When Heywood became the first director of the charter school in 2008, there were 36 children enrolled and three teachers on staff, only one being certified. It now has 105 students and seven certified teachers for students from Kindergarten to sixth grade.

“The goal all along was to have a student body strong enough to purchase our campus. Every grade was multi-grade in 2008,” Heywood said. “Our goal was to separate that out so we have seven different classrooms with seven different teachers. We’re one step away from that. Next year we will split our fourth and fifth grade class. At that point we’ll have 120 to 140 students.”

The USDA loan will allow the school to buy the purchase the one-acre property, level the existing house that has been used for administration, and then build an office building and another classroom.

“We can also bring things up to ADA standards and do some landscaping,” Heywood said.

There are approximately 80 charter schools serving over 30,000 students in Utah today.

Charter schools are public schools. Each operates with state funding and may not charge tuition or require parents to make donations.

“Charters can not draw local tax like the school district does,” Heywood said.

The school had been working on a “bare-bones” budget since Heywood arrived. The school received state and federal start-up money when it was created in 2004. However, because there wasn’t a dedicated or experienced director to manage it, the school “didn’t get started the way it should have been,” Heywood said.

“We did well as enrollment increased. After four years we’re at a healthy status we’ve always sought for.”

The $100,000 donation should also make a big difference.

“We should be able to finish each year with strong programs and a healthy surplus to run into the next year so we don’t have to scrounge for money every month,” Heywood said.

The school has received donations over the years that allowed the school to offer more art programs, music programs and field trips.

“Typically we’ll get $10,000 to $20,000 a year in donations from different foundations or individuals. We received $8000 from the Grand County Education Fund over the last few years for music education,” Heywood said. “That $100,000 was a first time for us, a really big deal for us.”

Moab Charter School board member Jeffrey Eisenberg is thrilled with the loan and donation.

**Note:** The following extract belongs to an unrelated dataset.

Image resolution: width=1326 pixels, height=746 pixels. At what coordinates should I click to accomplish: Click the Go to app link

“There are a lot of things that the existing campus limits in use from doing,” Eisenberg said. “We’re looking to improve the campus. This is a project that will require a number of years and commitment to continue to upgrade the small campus we have.”

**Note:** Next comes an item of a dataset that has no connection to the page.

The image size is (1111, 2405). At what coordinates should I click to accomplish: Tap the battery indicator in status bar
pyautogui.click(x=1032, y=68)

Although the money does make a difference, said both Heywood and Eisenberg, one of the school strengths is parental involvement, even though parent volunteer hours is not required.

“We have a really strong volunteer program and parent council. They have a strong presence volunteering in the classroom and provide special activities around the year,” Heywood said.

One of those special activities was an entry in the Electric Light Parade at the beginning of December. More than 60 children participated, whether riding the float or marching while Taiko drumming.

“Today it has a diverse blend of both students and parents, but there is a very strong commitment by parents to participate in making the school and being involved in the school with commitments to both the arts and education,” Eisenberg said.